Why people need PrEP
By Roger Pebody
With PrEP still unavailable on the NHS, more and more people are importing the medication themselves. In a blog we published last week, a few gay men doing so told us about how it works out in practice. This week, they tell us what drove them to get PrEP in this way.
Alex is a Londoner who first found about PrEP when he spent time in New York last spring. “More than 80% of the guys I was sleeping with were on PrEP,” he says. What’s more, the health services there were encouraging people who needed PrEP to take it and Alex not being a full-time resident wasn’t a problem. So he started on the tablets and the friendly New York clinic even gave him an extra three months’ supply when he said he was moving back to London.
Back home, he tried to find a way to maintain the protection PrEP was giving him.
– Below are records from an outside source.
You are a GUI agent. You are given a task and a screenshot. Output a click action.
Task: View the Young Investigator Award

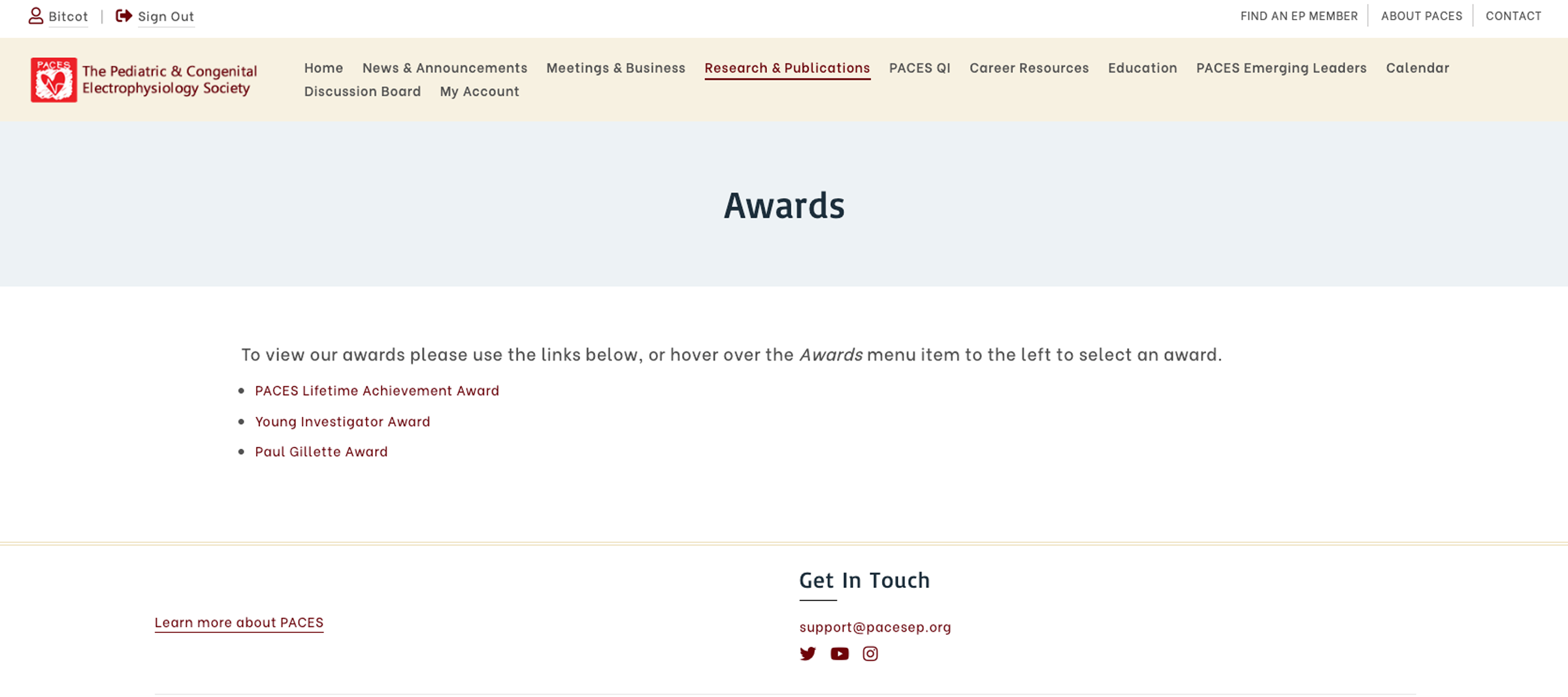coord(342,421)
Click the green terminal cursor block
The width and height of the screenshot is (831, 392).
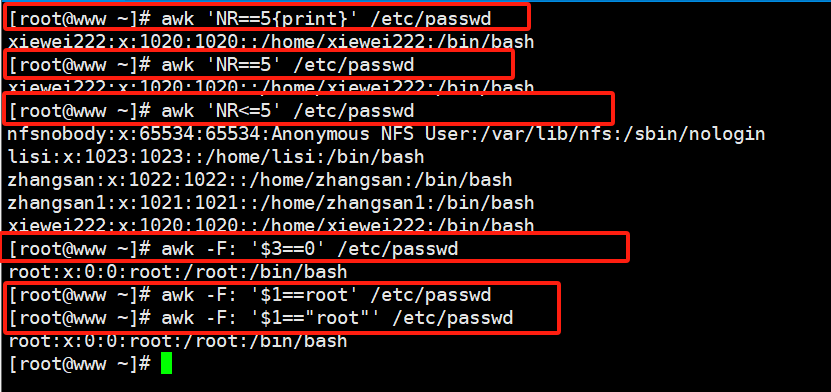166,364
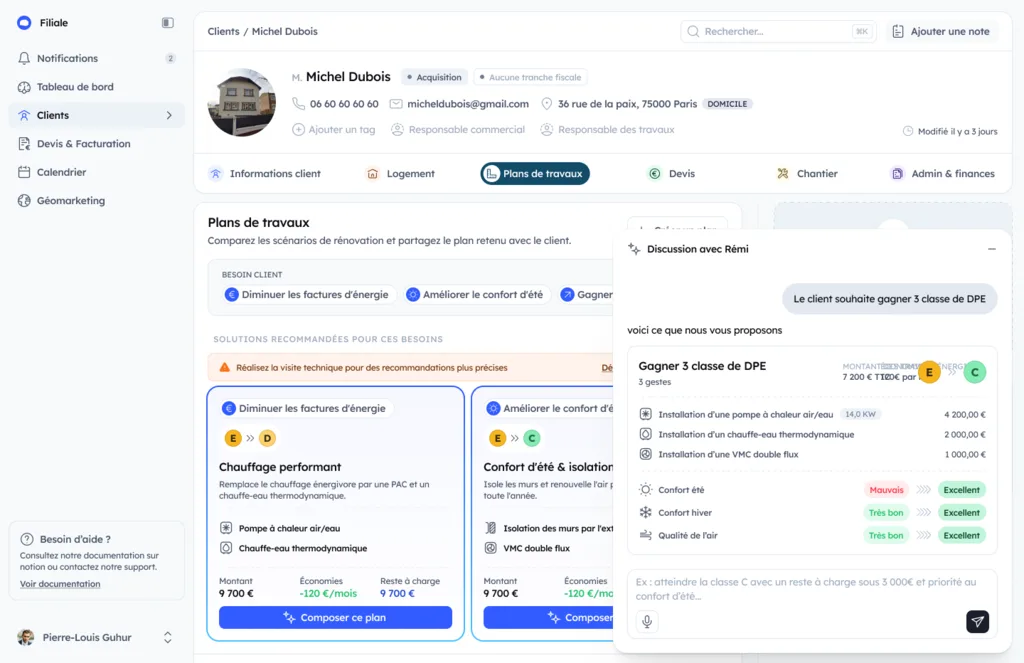Screen dimensions: 1024x663
Task: Minimize the Discussion avec Rémi panel
Action: click(x=991, y=249)
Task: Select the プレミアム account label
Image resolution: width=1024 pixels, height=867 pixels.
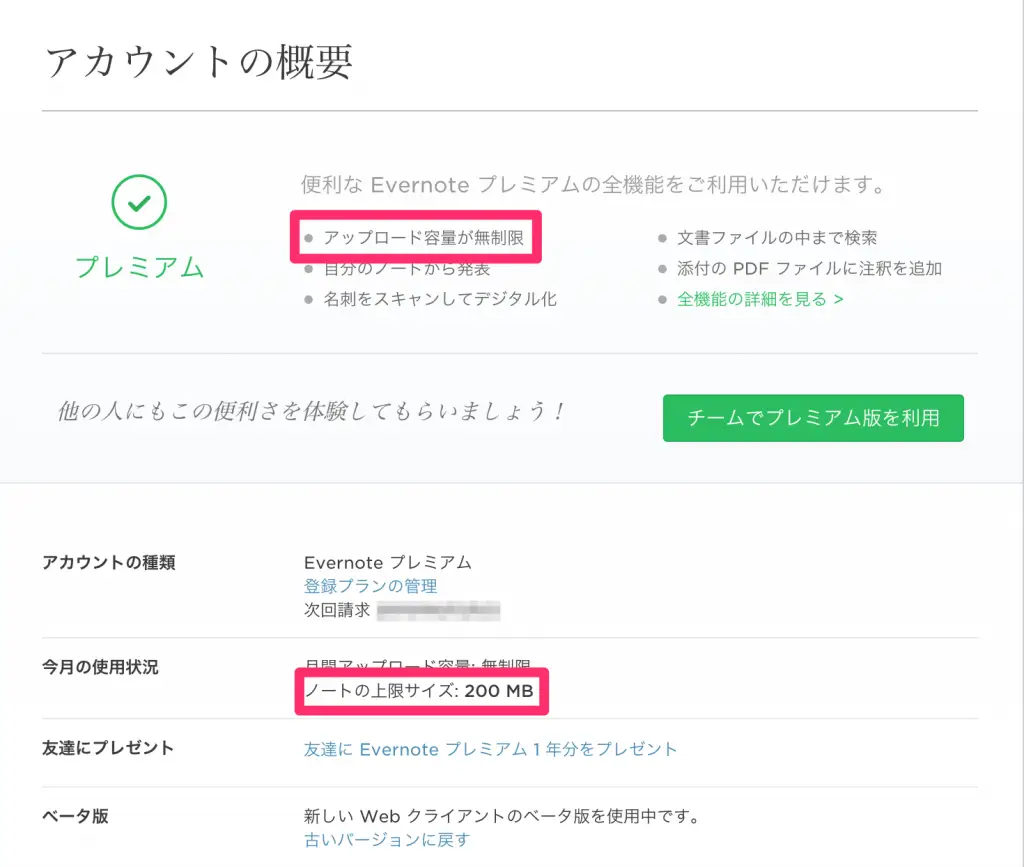Action: (x=139, y=267)
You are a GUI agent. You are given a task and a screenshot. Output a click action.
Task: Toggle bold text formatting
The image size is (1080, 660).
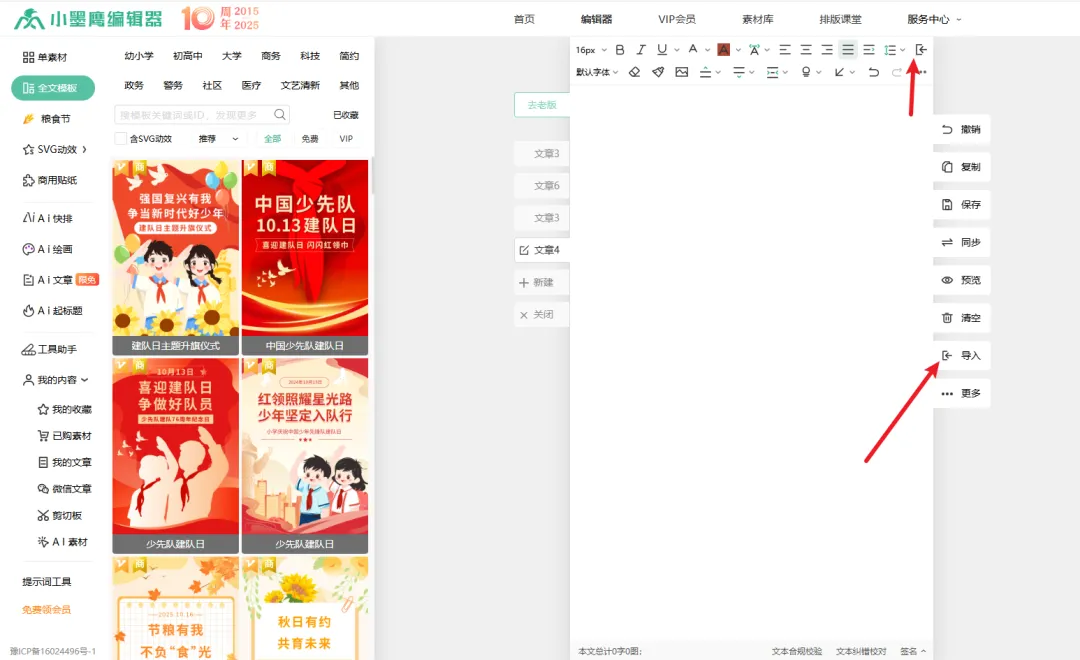(620, 48)

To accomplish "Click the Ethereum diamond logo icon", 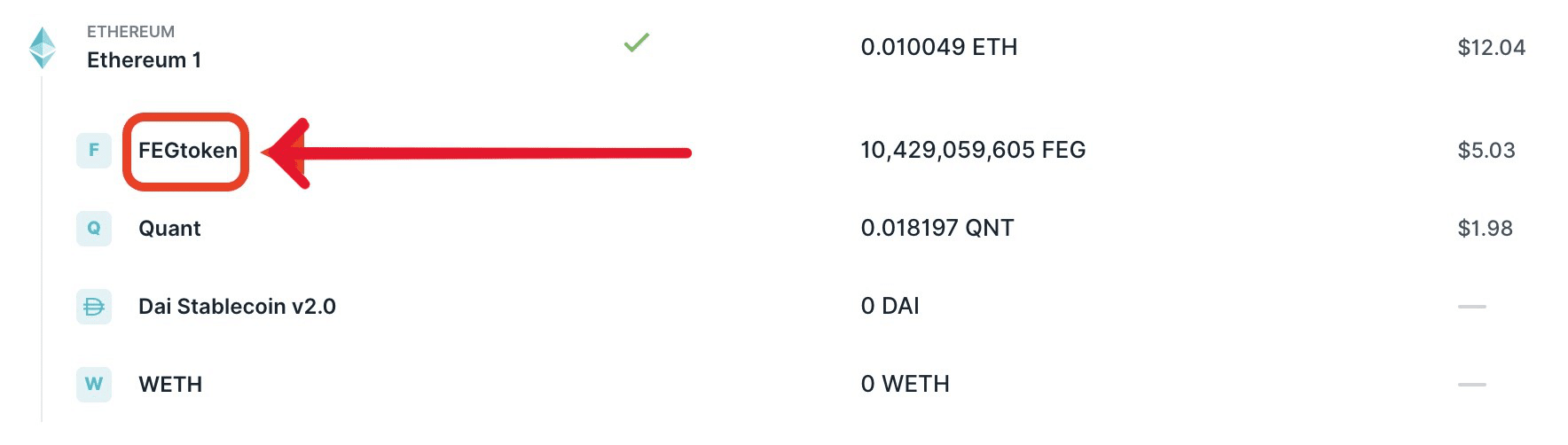I will [x=43, y=47].
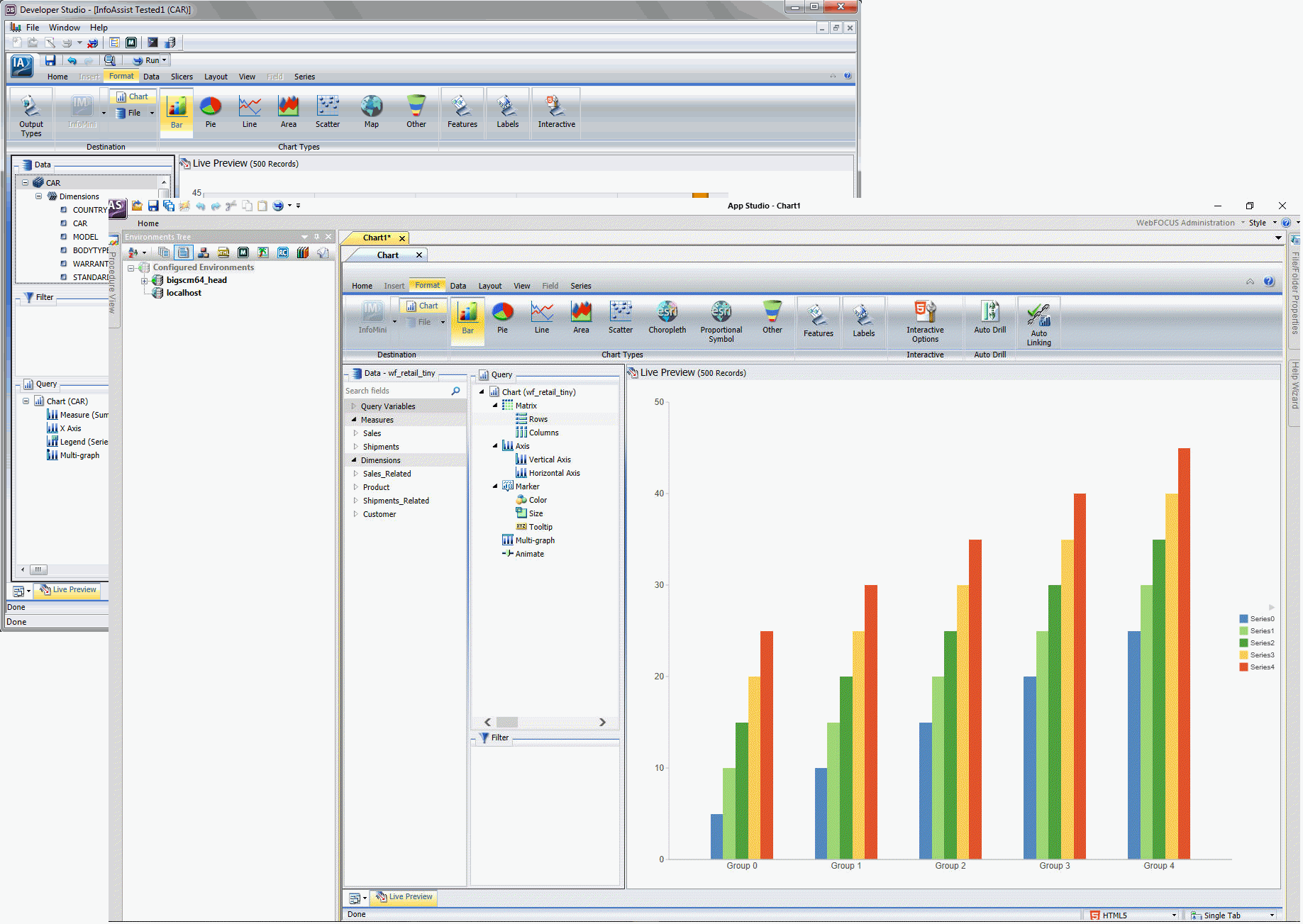Click the Scatter chart icon in Developer Studio

pyautogui.click(x=327, y=111)
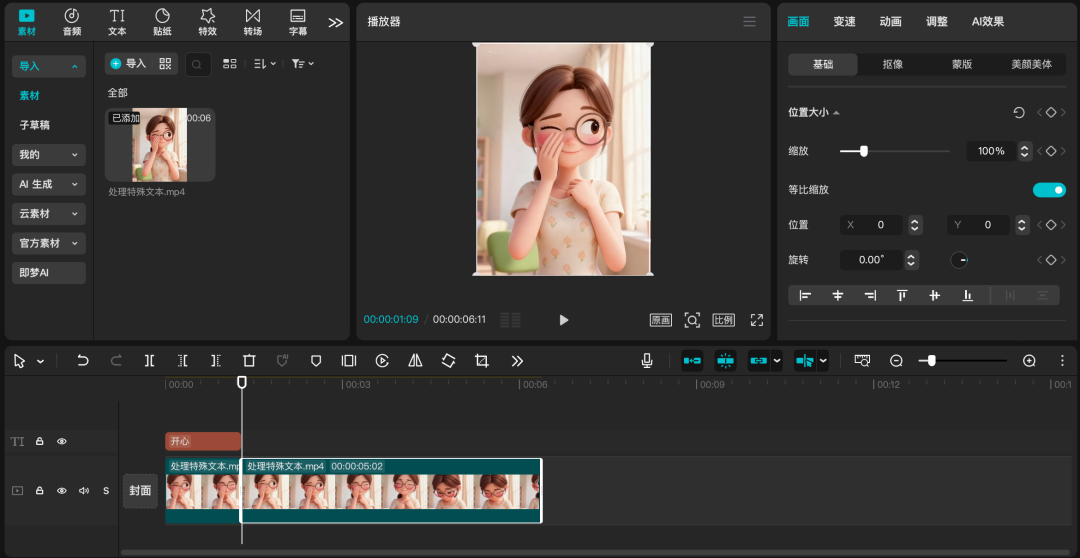Click the 缩放 scale slider handle
Viewport: 1080px width, 558px height.
tap(864, 151)
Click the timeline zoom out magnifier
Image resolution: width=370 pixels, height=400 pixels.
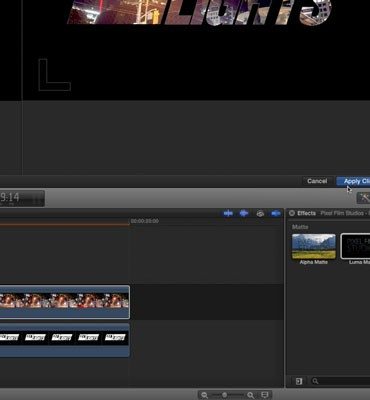point(204,395)
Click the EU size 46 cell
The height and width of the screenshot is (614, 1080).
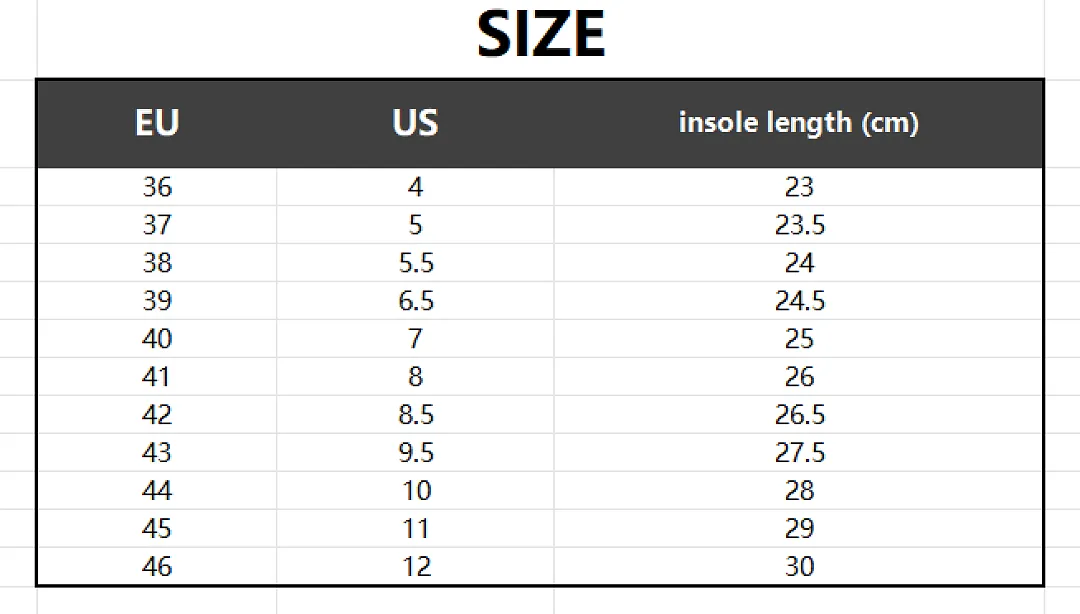157,566
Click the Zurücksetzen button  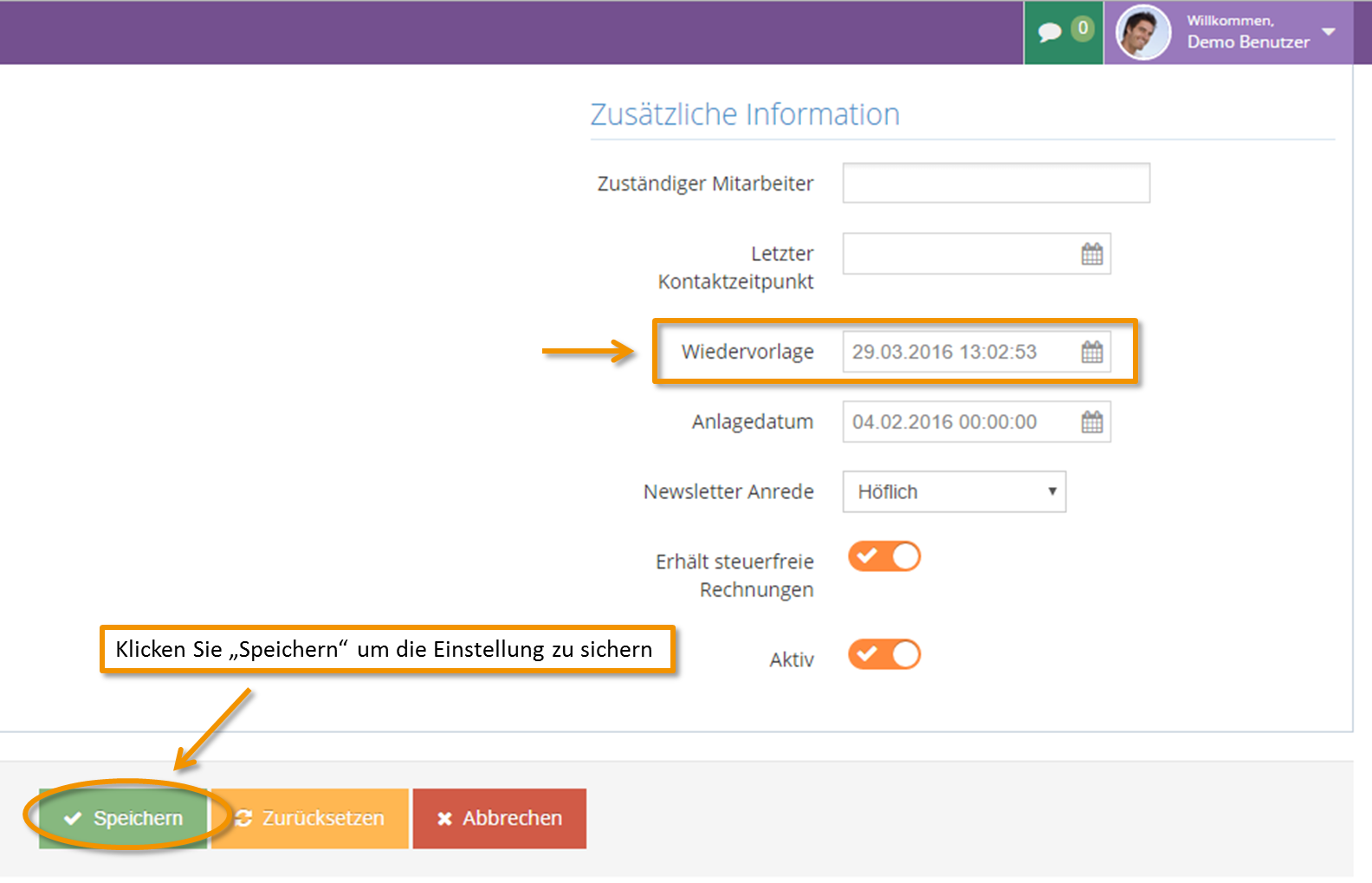click(x=310, y=818)
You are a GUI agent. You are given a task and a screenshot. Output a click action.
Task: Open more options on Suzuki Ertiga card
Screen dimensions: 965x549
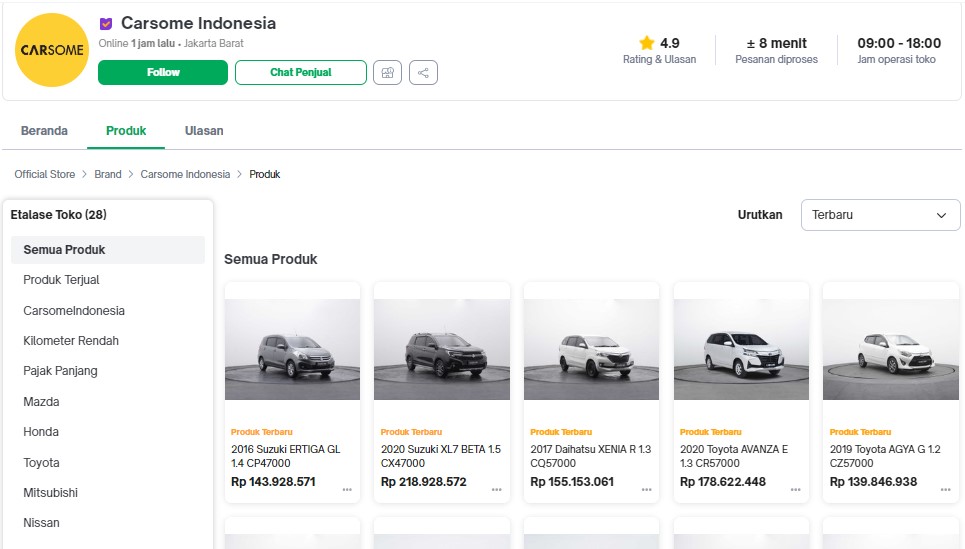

But the NHS hadn’t approved PrEP and the UK’s only clinical trial of PrEP was closed. “There was pretty much no way of me getting it through the NHS,” Alex says.
He switched from a pill every day to a pill on alternate days, so as to keep his supply going as long as possible. “It was pretty desperate, I was talking to positive guys and asking, can I buy some Truvada off you?” he says.
“You get to the point when you know that you’re at high risk of HIV and you have been for a long time and your behaviour is not really changing, no matter how much you try,” he says. “You get very defeatist about it: it’s kind of inevitable, I’ve tried, but if I get it, I get it.”
It was then that he discovered that he could get hold of PrEP from an online overseas pharmacy. Today PrEP is protecting him from HIV.
Another DIY PrEP user we spoke to, Greg from Leeds, says that coming of age during the AIDS panic of the 1980s made him very cautious about sex. Although he’d consistently used condoms for years, more recently he’d sometimes found himself persuaded not to by partners. He’d then need a prescription of the 28 day emergency medication PEP – usually followed by a long period of not having any sex at all.
“After my latest dry patch, I found coming back into the sexual world quite alarming,” he says. “Most of the younger people I met were wanting to bareback and were quite open about it.”
He was also aware of how prevalent HIV was – a couple of partners had disclosed their HIV-positive status and some previous partners had seroconverted.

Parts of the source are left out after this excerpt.